In his final year as UK trade ambassador - a role he quit in 2011 because of his links with the convicted sex offender Jeffrey Epstein and other controversial business contacts - he travelled almost 124,000km. Buckingham Palace said the trips were a mixture of official engagements on behalf of the Government and either "working trips" or "private trips" which were paid for out of private funds.
The Duke has no income of his own and has to rely on the patronage of the Queen, whose wealth comes from land and property income controlled by the Treasury.
The Duke also travels with police bodyguards and their travel costs are directly funded by the taxpayer.

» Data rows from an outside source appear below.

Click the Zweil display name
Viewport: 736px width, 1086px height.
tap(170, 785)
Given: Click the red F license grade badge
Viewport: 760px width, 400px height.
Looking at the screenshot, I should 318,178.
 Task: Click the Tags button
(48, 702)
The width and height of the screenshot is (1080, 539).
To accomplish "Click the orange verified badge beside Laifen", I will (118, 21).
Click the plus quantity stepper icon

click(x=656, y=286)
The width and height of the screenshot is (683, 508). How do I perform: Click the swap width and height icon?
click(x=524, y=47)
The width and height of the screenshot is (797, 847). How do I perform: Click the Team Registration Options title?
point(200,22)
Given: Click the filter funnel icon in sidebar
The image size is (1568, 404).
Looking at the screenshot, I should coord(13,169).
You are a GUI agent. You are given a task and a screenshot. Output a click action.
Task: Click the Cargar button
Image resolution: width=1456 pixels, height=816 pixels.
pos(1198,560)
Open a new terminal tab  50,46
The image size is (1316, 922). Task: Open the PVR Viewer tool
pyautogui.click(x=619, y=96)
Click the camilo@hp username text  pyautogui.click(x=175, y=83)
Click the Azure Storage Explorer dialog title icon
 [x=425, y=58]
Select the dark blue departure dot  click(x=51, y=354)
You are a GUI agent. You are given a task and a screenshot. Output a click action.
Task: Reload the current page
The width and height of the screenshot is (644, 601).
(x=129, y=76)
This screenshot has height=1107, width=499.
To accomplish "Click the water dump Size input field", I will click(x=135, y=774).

Critics described the Duke as "totally unaccountable" and expressed astonishment he was once again living up to his nickname of "Air Miles Andy".
The Duke started 2014 with an official three-day visit to Bahrain, quickly followed by his annual trip to the World Economic Forum in Davos, Switzerland.
He was back in Bahrain in April, and clocked up visits to California, Kuwait, Germany, Canada, Afghanistan, China, Saudi Arabia, Switzerland, France, India, Turkey and the United Arab Emirates.
In contrast, the Queen and the Duke of Edinburgh made only one trip abroad last year (to France for the D-Day commemorations) while the Prince of Wales and Prince Edward went to nine countries each, Prince William four and Princess Anne seven.
During some of the trips the Duke, a fanatical golfer, had several days without any official engagements, suggesting he was combining work and leisure. He has been criticised in the past for tagging on golf breaks to official visits funded by the taxpayer.
The palace said that of the 15 countries visited by the Duke, seven were official visits on behalf of the Government and approved by the Royal Visits Committee. They were: Bahrain (January), Kuwait, Afghanistan, Switzerland/France, Saudi Arabia and Germany. Six others, to Davos, California, Canada, China, India and Turkey, were "working visits" paid for out of private funds, while a visit to Bahrain in April and a visit to the UAE were "private" visits.
Labour MP Paul Flynn said: "He is accountable to nobody and if he is doing this using public funds there should be more information about what he is doing and what successes he is delivering."
Andy Silvester, campaign director of the Taxpayers' Alliance, said: "Taxpayers are entitled to ask quite why the Grand Old Duke of York has picked up so many air miles ... It's time for more transparency from the palace about the nature and need of these working visits abroad, especially when you consider the associated costs of his security detail and so on."